Il faut d'abord remettre en contexte la publication de ces données, celui d'une dure négociation entre la Fédération des commissions scolaires du Québec (FCSQ) et le gouvernement, à la suite des compressions budgétaires imposées par Québec au cours de la dernière année. Nous avons dénoncé ces coupes draconiennes qui ont mis en péril les services directs aux élèves. Comme le souligne la présidente de la FCSQ, Josée Bouchard, c'est en partie en raison des nouvelles exigences de reddition de compte du ministère que le nombre de cadres s'est accru. Dans la réalité, c'est le personnel de soutien qui est affecté par des centaines d'abolitions de postes.

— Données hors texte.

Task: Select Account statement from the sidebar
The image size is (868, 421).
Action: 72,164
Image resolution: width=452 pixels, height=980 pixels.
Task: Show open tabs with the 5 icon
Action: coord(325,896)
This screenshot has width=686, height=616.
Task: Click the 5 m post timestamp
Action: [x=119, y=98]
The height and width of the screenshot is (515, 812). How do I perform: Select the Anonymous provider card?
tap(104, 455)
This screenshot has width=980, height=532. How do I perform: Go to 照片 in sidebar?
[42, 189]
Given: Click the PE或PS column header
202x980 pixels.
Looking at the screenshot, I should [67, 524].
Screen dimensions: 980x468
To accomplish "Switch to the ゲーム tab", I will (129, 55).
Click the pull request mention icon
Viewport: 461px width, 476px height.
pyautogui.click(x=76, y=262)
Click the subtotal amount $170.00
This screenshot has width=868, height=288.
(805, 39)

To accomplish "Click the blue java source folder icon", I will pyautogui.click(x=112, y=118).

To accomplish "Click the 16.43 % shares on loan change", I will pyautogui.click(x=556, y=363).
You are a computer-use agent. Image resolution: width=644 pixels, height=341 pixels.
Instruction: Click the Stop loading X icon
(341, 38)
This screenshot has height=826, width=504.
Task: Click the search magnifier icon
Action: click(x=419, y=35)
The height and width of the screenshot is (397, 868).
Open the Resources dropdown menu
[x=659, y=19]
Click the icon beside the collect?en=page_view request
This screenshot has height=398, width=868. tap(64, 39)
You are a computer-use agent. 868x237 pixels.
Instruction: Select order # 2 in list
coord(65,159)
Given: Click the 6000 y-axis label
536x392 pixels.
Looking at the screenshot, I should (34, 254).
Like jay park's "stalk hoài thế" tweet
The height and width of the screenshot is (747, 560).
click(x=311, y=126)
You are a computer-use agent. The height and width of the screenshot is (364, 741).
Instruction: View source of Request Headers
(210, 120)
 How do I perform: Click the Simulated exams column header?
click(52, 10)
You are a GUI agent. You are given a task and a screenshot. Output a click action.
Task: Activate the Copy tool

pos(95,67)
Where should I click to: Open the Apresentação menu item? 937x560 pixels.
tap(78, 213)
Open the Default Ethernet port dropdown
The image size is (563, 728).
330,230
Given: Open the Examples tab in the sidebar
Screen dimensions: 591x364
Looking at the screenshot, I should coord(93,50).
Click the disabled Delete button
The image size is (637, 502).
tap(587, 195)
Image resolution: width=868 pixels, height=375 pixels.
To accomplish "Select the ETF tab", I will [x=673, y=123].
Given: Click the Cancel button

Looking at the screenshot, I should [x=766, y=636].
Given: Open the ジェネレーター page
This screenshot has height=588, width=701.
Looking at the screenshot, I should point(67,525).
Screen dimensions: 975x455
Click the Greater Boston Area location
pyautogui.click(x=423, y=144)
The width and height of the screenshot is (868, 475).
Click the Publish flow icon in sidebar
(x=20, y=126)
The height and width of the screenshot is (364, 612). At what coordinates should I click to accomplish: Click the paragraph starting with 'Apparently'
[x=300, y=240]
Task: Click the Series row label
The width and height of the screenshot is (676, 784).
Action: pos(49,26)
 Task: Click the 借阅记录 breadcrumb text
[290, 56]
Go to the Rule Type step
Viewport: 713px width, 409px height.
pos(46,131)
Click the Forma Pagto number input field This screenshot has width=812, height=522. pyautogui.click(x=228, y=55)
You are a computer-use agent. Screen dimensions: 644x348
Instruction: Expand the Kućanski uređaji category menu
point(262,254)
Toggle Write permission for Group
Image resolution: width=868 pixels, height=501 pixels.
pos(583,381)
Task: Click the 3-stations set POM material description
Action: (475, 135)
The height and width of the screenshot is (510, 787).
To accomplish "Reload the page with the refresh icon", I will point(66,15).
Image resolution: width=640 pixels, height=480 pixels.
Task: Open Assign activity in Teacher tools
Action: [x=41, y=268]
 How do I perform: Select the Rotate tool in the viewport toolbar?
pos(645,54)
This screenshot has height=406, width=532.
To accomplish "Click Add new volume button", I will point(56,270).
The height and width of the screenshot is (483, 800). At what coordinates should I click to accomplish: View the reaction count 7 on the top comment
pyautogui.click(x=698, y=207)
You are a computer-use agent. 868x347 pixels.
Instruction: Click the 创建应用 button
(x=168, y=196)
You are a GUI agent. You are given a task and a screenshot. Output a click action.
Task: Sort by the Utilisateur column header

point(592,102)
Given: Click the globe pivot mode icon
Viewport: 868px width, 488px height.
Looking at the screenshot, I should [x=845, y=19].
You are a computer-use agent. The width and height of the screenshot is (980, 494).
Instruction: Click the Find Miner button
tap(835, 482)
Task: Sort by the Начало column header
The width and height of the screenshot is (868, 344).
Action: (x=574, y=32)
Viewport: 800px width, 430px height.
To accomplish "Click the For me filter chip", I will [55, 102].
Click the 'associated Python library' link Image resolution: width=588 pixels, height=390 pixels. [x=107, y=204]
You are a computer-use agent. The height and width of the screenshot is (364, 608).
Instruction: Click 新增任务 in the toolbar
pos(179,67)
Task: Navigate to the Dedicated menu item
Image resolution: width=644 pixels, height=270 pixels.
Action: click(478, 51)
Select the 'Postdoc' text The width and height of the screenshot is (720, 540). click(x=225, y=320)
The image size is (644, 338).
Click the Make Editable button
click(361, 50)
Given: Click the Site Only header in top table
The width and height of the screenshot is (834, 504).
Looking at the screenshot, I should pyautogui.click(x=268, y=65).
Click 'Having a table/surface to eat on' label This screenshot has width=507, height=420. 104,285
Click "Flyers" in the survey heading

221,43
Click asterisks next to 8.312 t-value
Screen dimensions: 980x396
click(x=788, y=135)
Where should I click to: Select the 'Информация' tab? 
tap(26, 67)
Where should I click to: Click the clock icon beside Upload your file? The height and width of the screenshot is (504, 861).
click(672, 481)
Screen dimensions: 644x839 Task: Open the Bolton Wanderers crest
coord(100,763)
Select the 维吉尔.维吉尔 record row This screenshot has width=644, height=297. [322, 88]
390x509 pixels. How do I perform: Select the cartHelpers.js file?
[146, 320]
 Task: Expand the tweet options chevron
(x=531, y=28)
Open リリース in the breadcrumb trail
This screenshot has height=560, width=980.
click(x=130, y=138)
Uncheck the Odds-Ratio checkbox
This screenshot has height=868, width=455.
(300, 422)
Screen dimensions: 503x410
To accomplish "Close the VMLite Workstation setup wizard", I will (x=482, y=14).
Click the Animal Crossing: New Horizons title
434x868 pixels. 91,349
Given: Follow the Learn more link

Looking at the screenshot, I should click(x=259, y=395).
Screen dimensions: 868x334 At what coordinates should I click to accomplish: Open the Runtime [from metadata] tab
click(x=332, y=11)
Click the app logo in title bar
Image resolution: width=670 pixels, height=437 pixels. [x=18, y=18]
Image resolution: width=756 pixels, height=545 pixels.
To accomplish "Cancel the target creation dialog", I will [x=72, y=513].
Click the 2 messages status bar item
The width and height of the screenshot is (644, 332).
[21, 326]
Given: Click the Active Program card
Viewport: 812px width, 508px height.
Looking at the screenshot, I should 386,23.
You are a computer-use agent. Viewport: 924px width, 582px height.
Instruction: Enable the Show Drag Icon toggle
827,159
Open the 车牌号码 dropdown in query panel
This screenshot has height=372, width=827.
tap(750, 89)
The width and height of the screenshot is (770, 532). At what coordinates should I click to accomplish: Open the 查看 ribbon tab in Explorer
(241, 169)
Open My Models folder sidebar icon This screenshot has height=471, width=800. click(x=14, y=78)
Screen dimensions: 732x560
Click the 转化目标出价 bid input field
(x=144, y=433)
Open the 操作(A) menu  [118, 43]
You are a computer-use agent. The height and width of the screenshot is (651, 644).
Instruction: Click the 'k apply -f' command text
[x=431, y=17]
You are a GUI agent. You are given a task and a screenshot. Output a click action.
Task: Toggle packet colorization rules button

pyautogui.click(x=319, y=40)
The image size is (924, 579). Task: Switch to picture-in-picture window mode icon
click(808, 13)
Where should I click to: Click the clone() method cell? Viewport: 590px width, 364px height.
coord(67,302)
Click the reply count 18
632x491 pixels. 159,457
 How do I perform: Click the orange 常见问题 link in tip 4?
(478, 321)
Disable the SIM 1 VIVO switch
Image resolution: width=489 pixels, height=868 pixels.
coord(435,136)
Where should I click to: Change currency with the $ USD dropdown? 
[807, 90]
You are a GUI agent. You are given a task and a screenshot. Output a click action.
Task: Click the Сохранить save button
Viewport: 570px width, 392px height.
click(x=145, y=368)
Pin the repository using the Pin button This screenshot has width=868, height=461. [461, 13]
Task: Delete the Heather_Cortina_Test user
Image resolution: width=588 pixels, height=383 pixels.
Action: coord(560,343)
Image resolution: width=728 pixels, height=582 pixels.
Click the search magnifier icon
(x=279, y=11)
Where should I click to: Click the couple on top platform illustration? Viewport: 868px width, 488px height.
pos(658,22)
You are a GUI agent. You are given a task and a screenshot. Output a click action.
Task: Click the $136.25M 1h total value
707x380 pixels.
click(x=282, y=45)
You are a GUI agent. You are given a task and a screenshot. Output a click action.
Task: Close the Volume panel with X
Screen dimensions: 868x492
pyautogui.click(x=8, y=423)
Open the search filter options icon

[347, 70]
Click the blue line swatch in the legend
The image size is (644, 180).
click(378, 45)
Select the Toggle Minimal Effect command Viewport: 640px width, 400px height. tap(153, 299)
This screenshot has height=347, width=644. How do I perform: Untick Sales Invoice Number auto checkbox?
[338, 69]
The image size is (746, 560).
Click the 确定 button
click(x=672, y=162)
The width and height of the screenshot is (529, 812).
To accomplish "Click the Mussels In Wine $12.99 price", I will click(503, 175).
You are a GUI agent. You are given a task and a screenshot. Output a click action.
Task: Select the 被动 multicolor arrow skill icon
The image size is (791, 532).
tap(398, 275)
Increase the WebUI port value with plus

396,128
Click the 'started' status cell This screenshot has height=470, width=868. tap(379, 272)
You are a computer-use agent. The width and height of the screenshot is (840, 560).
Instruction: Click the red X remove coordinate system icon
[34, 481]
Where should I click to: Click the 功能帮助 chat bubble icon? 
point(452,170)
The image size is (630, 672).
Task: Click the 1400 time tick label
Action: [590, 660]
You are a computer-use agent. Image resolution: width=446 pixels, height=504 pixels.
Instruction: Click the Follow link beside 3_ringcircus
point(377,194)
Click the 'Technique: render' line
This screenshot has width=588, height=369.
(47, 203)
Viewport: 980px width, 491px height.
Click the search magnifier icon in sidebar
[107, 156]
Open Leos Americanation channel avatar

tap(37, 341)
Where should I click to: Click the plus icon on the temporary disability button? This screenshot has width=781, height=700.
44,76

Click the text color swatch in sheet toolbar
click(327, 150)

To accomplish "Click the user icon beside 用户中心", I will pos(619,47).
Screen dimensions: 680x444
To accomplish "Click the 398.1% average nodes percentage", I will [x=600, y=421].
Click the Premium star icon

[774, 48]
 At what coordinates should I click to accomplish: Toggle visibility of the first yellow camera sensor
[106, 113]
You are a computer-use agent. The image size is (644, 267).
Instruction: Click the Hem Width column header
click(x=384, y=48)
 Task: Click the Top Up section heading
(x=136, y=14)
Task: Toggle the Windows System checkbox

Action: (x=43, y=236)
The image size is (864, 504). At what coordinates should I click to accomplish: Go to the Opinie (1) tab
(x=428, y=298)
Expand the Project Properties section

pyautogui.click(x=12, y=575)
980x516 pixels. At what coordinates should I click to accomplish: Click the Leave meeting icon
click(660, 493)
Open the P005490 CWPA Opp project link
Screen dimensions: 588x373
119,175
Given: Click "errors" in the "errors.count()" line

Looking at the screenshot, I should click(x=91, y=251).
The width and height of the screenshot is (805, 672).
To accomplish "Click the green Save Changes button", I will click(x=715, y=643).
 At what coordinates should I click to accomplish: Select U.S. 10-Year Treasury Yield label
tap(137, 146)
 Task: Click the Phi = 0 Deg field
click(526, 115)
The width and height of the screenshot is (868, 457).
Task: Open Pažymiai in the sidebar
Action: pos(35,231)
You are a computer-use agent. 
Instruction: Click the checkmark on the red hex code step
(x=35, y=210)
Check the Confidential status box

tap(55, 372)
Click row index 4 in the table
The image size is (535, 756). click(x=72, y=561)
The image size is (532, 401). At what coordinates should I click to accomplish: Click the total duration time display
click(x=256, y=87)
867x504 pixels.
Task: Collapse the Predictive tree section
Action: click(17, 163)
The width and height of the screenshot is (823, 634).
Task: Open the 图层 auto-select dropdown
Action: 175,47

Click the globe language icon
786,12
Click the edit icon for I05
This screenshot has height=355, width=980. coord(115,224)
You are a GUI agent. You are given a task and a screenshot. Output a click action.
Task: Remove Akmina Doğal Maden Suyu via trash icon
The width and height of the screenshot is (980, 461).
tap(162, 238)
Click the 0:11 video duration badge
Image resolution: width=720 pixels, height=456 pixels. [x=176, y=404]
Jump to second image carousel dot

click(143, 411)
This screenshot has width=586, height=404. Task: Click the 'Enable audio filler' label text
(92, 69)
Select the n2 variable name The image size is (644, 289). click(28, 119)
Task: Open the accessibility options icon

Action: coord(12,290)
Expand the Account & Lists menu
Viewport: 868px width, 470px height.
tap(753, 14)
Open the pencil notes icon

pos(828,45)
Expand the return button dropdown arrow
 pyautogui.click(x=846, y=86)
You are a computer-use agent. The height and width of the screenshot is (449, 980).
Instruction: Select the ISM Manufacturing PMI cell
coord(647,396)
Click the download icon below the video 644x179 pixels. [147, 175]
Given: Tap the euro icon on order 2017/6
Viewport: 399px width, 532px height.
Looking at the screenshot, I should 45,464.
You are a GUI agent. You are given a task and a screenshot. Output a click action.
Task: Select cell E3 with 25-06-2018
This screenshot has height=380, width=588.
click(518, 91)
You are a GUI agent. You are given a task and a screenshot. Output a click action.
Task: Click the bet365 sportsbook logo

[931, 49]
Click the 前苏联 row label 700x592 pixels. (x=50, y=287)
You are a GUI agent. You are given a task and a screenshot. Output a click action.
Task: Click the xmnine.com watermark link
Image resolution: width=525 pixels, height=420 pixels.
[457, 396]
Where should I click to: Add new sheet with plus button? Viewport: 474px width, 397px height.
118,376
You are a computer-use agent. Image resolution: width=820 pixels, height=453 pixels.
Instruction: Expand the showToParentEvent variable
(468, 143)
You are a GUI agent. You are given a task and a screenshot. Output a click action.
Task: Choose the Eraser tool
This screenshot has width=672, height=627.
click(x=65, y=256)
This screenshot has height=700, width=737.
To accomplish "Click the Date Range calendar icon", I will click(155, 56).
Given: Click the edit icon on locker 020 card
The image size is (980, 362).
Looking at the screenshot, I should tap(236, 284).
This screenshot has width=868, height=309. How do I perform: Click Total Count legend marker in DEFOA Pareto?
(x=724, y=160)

Nous sommes d'avis que l'augmentation du personnel-cadre dans les commissions scolaires est révélatrice d'une tendance qui s'est accentuée au cours des dix dernières années, soit l'imposition de la nouvelle gestion publique («new public management») dans les réseaux de l'éducation, de l'enseignement supérieur, de la santé et des services sociaux. Celle-ci a entrainé d'importants changements de structure (fusion d'établissements, création de mégastructures), mais aussi dans les modes de reddition de compte imposés aux établissements, au personnel-cadre et aux personnes salariées.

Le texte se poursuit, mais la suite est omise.